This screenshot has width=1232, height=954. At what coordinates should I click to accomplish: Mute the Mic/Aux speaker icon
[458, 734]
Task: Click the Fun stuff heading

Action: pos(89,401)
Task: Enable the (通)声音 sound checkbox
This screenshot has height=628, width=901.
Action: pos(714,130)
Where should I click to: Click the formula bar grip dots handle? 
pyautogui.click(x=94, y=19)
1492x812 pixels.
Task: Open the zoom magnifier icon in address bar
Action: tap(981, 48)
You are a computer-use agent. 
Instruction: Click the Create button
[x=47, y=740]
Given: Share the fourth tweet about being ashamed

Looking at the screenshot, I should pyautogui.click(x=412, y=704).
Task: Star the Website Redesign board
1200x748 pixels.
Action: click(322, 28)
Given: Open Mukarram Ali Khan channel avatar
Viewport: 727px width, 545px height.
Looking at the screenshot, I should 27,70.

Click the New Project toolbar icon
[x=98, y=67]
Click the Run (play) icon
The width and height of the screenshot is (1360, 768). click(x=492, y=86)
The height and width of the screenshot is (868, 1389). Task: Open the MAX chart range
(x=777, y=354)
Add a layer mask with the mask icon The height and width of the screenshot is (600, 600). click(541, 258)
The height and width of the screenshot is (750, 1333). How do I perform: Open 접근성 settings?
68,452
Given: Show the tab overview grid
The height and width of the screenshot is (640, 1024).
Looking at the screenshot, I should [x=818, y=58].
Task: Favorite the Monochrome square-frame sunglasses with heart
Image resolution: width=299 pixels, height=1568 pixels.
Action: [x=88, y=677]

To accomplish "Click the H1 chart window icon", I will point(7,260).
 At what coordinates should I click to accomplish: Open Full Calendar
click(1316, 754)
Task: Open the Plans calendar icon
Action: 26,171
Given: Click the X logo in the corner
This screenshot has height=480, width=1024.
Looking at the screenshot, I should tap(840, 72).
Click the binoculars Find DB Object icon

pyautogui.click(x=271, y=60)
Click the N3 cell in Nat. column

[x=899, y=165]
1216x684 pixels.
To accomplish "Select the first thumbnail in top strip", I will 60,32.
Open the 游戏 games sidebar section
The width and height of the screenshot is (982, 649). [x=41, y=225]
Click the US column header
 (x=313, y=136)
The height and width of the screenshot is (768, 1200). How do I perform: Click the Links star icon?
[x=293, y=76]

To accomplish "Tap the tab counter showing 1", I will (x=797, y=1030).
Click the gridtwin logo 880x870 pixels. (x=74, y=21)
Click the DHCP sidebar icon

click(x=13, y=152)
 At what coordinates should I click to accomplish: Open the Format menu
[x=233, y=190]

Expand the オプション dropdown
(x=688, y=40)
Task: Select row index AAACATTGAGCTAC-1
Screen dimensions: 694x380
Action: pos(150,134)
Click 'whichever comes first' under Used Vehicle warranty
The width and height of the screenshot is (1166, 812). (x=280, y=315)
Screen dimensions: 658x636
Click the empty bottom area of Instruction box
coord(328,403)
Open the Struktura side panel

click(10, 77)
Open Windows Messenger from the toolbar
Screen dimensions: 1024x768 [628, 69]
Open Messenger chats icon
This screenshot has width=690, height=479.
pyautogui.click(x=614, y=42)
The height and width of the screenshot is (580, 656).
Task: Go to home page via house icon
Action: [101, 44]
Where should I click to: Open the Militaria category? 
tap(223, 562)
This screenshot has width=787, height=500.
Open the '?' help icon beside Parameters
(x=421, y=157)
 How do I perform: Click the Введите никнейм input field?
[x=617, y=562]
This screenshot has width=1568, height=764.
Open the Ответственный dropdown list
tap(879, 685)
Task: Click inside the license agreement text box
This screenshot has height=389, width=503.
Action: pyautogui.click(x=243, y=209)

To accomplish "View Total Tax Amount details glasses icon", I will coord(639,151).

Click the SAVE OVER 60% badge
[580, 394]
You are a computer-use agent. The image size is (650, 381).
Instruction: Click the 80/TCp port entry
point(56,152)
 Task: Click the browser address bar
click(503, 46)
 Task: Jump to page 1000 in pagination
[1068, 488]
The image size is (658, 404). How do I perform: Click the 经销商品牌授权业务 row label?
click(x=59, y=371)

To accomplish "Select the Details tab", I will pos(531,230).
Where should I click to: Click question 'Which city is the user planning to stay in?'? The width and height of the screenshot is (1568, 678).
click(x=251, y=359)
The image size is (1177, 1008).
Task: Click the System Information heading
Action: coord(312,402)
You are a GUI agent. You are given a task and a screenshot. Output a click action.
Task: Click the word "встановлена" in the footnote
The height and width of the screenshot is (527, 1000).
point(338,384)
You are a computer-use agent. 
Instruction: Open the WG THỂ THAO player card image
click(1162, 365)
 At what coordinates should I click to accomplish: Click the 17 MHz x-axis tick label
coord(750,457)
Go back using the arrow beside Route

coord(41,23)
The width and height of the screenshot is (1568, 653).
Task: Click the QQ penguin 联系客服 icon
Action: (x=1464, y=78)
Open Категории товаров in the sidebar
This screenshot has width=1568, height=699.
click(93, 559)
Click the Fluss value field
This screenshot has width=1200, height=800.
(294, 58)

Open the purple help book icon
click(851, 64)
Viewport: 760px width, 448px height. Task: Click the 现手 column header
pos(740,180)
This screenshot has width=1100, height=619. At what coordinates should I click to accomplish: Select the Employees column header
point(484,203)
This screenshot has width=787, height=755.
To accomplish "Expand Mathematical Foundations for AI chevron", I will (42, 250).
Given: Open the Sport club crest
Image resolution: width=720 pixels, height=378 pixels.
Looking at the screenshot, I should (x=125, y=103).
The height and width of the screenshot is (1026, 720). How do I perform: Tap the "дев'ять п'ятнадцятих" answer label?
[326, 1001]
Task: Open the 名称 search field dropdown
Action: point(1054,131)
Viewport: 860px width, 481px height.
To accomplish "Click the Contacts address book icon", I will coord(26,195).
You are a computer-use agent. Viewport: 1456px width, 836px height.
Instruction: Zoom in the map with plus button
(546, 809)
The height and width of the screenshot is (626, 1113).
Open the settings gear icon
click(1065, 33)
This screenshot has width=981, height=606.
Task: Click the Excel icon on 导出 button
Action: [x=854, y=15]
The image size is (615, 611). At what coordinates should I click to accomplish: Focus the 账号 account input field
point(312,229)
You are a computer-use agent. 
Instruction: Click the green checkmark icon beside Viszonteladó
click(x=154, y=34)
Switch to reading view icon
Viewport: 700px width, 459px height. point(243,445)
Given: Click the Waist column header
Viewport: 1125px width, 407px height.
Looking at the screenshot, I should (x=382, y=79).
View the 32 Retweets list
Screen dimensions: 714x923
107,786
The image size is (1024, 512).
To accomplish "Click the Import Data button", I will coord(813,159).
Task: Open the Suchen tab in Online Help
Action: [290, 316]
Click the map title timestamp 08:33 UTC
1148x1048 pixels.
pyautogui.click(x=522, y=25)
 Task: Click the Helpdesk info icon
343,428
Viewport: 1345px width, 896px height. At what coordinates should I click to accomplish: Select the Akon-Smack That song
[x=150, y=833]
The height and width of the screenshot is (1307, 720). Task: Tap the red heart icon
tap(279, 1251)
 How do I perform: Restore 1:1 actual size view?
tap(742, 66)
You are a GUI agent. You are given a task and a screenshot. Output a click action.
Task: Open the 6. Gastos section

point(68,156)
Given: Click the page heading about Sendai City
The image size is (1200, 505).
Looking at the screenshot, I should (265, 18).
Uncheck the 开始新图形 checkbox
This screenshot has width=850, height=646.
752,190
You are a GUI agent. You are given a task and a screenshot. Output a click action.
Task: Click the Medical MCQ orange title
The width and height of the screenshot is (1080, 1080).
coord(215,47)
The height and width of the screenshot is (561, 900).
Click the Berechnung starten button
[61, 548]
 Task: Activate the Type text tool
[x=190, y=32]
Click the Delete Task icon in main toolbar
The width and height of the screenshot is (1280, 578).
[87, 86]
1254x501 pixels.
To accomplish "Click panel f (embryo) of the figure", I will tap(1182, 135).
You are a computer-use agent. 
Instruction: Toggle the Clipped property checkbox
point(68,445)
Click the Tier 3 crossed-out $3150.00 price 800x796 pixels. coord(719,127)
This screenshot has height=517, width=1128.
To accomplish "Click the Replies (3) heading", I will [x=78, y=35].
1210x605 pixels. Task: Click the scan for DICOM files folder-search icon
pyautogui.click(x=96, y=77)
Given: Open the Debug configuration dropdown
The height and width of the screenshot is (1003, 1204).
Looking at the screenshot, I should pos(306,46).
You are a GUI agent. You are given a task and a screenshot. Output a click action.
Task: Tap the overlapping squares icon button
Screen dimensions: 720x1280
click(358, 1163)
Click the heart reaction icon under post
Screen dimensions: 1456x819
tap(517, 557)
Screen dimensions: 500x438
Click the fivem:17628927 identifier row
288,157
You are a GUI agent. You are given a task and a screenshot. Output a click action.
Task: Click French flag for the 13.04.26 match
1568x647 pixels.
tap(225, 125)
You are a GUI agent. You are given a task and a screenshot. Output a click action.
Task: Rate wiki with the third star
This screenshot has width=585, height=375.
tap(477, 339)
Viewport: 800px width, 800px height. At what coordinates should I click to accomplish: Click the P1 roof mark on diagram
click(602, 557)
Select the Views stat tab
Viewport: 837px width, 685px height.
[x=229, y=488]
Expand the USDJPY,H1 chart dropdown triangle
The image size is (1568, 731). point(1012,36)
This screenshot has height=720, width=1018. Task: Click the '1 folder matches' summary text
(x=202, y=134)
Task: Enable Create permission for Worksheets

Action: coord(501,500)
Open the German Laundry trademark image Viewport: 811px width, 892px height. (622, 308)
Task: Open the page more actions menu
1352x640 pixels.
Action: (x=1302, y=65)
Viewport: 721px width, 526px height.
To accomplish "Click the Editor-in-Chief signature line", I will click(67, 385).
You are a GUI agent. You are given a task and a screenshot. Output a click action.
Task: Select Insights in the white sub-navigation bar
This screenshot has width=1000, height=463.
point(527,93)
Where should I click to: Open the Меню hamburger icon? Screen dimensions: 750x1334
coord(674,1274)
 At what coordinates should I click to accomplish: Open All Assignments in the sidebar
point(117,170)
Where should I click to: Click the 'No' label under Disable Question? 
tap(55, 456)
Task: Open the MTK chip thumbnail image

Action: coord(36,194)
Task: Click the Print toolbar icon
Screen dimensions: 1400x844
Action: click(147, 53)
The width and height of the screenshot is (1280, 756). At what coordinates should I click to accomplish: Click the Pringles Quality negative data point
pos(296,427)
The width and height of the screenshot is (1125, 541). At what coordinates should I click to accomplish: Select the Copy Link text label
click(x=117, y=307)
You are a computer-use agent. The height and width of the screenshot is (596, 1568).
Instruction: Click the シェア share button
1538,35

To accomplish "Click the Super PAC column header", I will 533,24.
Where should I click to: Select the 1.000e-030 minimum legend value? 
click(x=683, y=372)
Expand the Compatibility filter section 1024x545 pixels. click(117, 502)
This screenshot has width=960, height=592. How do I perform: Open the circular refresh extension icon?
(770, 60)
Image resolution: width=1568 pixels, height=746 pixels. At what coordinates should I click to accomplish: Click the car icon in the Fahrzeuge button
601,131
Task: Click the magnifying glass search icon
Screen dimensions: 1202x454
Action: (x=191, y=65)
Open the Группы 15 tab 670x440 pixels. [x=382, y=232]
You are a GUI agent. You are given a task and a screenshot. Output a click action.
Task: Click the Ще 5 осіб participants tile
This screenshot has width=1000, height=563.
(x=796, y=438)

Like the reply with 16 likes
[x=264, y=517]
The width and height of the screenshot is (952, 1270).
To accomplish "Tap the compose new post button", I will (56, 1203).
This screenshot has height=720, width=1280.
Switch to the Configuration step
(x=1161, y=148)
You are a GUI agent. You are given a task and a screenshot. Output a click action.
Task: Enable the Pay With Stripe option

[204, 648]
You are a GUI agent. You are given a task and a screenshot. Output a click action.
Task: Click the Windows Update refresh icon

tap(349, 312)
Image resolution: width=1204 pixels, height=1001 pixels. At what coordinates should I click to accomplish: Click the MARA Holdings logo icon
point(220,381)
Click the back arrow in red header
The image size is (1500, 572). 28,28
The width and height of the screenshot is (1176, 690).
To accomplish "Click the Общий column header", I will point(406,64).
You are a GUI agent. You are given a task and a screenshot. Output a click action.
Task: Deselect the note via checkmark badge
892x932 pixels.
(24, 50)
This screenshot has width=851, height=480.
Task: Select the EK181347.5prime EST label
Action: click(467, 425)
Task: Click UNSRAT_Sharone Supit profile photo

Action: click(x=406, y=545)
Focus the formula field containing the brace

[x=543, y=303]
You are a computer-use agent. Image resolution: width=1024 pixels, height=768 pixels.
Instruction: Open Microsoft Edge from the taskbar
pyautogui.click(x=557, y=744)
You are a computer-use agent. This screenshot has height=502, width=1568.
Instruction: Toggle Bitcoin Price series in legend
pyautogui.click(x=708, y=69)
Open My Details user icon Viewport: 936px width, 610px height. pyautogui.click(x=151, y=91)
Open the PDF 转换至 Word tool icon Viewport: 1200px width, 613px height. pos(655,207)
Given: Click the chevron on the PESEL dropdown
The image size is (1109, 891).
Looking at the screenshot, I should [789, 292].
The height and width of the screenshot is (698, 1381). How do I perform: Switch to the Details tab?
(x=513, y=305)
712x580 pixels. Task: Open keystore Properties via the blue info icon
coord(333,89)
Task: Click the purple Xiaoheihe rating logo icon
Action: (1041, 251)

_TASK TO CARRY OUT:_
For every line of the data above that contains "chevron", copy that line.

_SOLUTION FOR THIS TASK:_
To accomplish "Expand Mathematical Foundations for AI chevron", I will (42, 250).
Given: Click the chevron on the PESEL dropdown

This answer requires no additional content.